Este es el país que le espera a Joe Biden cuando asuma la presidencia. No es la vieja política amarrada a los grandes mitos de la unidad que él mismo representa. No es un país exactamente dispuesto a tender la mano para apaciguar las divisiones. Por un lado, el trumpismo movilizado para resistir una supuesta elección robada, empachado de teorías conspirativas sobre virtualmente cualquier tema público. Del otro lado, un partido demócrata que, como hace décadas, seguirá tironeado entre posiciones centristas y progresistas sobre una larga lista de temas –el control de la pandemia, la economía, el racismo, los impuestos, la geopolítica, el empleo, el poder de los lobbies, el cambio climático, la educación.   

 

Uno de los legados del trumpismo en el gobierno es haber dejado al descubierto la fragilidad y la importancia de las normas de convivencia política en democracia. 

 

La erosión de las normas políticas no desemboca en la absoluta anomia –la situación que el sociólogo Emile Durkheim analizó con preocupación a fines del siglo diecinueve. No hay colapso normativo total, pero las normas están divididas y enfrentadas según identidades políticas.

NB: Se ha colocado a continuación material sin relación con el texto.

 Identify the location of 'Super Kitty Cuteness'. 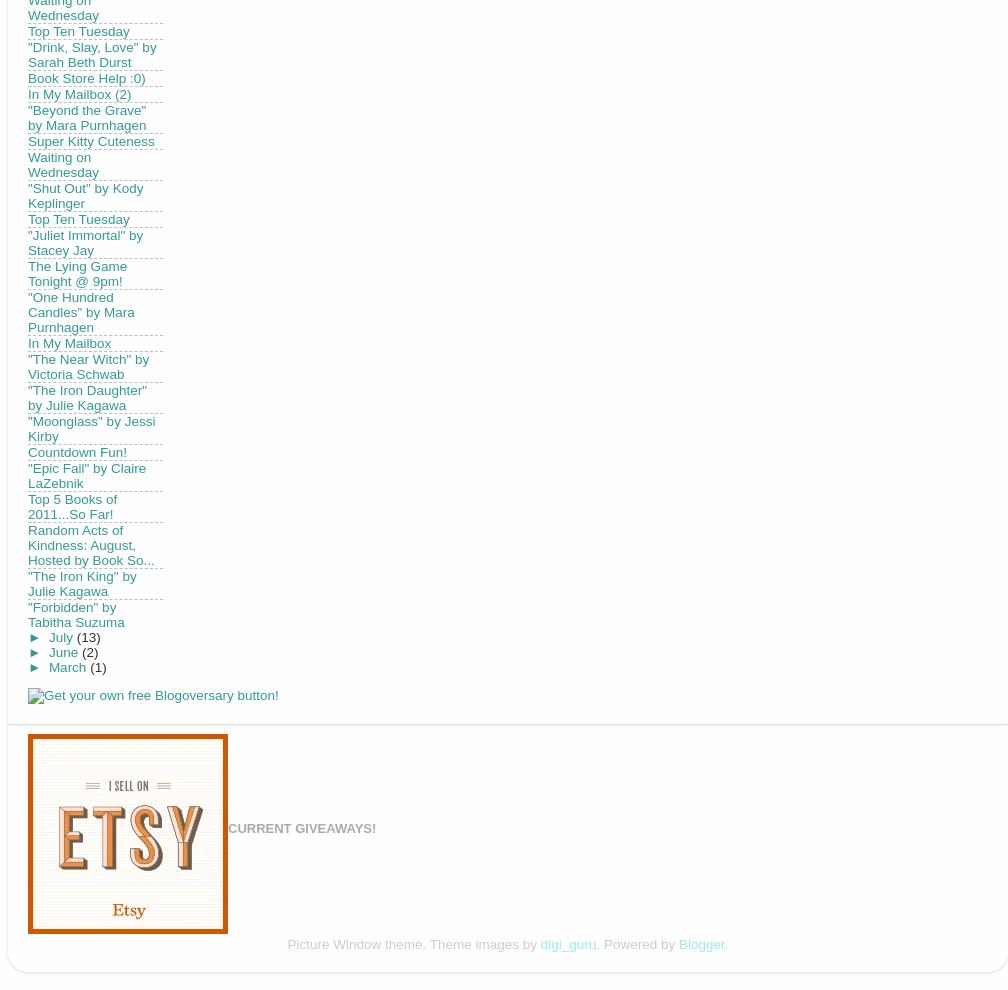
(91, 139).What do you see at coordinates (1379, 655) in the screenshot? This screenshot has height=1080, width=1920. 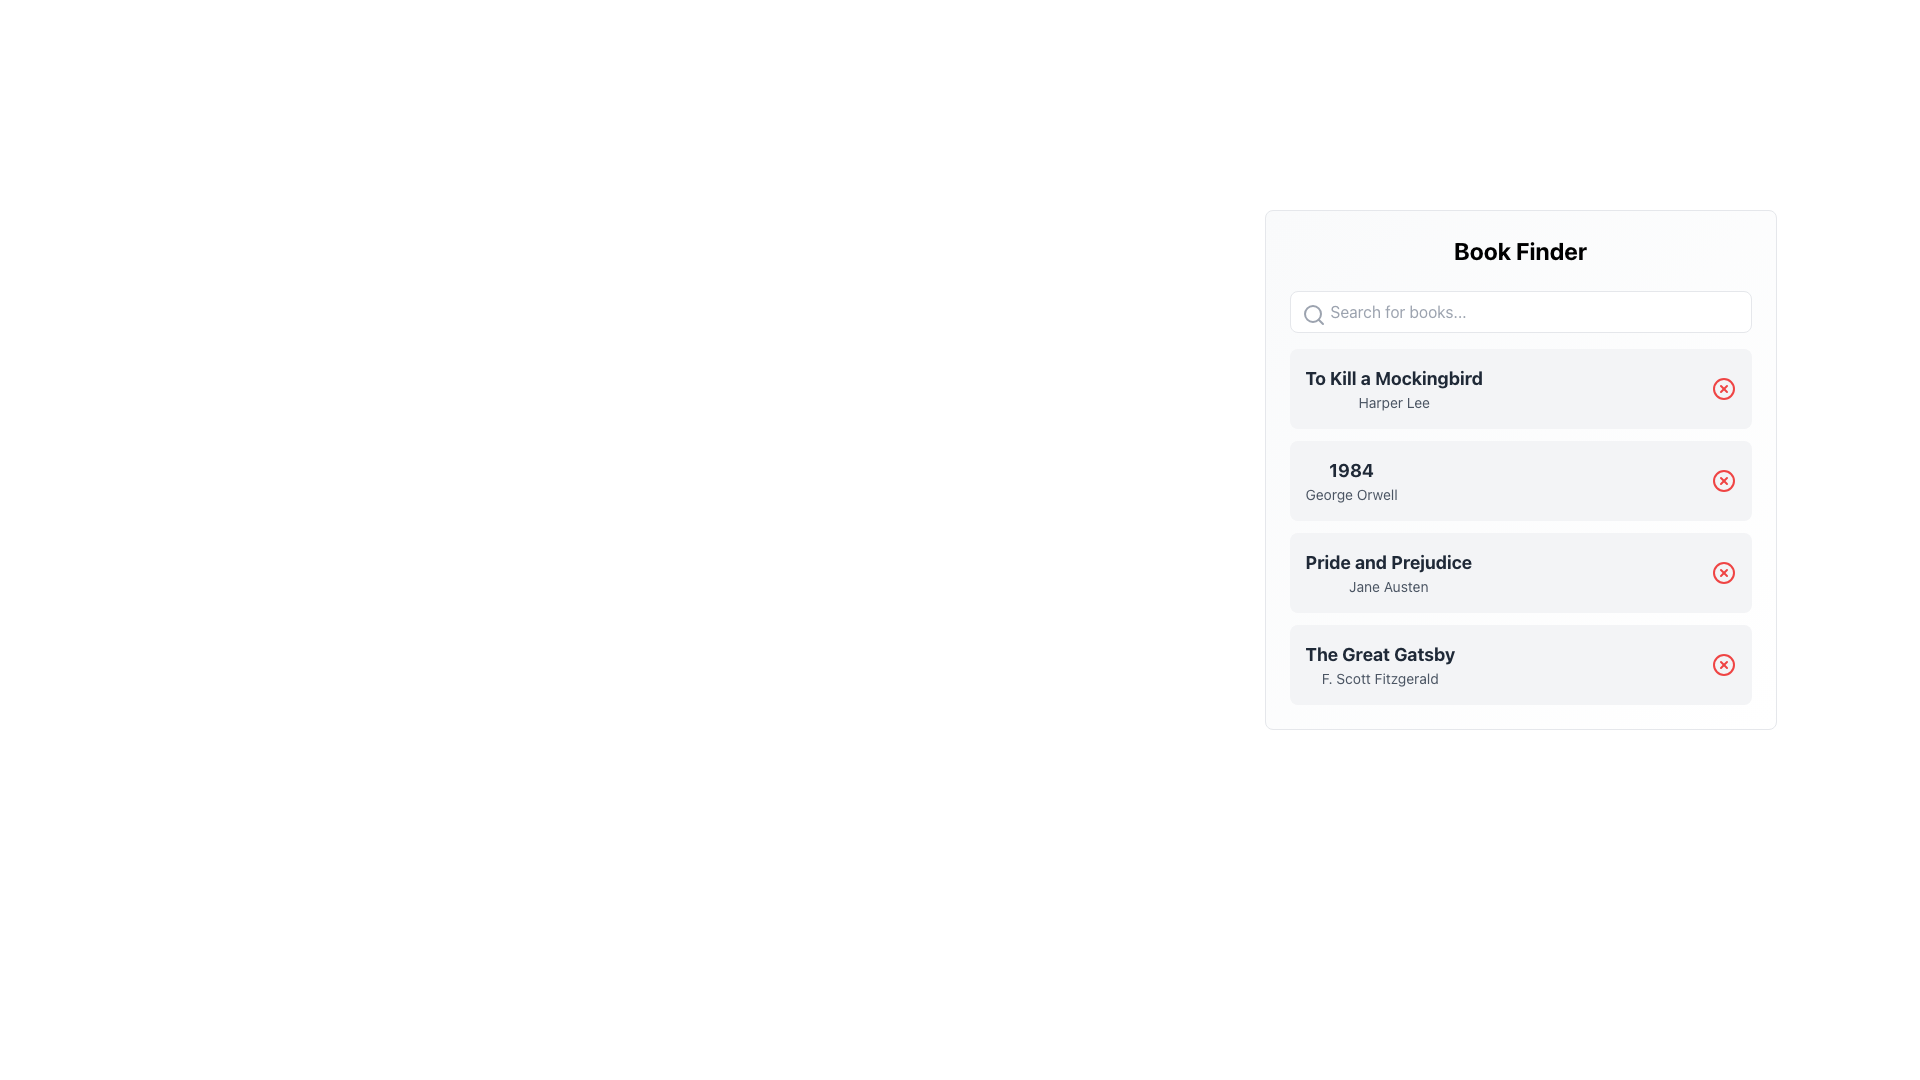 I see `the text label displaying 'The Great Gatsby' which is bold and dark gray, located above 'F. Scott Fitzgerald' in the fourth book entry under 'Book Finder'` at bounding box center [1379, 655].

Los principios morales sobre las buenas conductas carecen de poder para traccionar conductas entre diversos grupos políticos. 

 

Trump demuestra que violar las viejas normas es posible y rinde frutos. Desconocer las normas sociales paga porque no hay conciencia colectiva que alimente normas comunes. Garantiza identidad y pertenencia. Otorga réditos políticos y económicos. 

 

La experiencia norteamericana actual nos recuerda que la transgresión normativa puede ser revolucionaria sin ser democrática. Rechazar normas sociales es democrático en tanto ponga de relieve el doble discurso y el poder de los mitos como encubridores de la realidad y formas de opresión. 

 

Sin embargo, los resultados son peligrosamente diferentes cuando la transgresión normativa es impulsada por un demagogo y un movimiento político que es un culto a la personalidad, la propaganda, la mentalidad conspirativa y el desprecio hacia otros. Es una combinación nefasta, contraria a una sociedad más equitativa y humana, como muestra la historia trágica del siglo veinte. 

 

La destrucción reaccionaria de las normas sociales no tiene por objetivo desenmascarar el poder y la hipocresía para mostrar la verdad. Su propósito es dinamitar requisitos esenciales de la vida pública: razón, tolerancia, inclusión, compasión.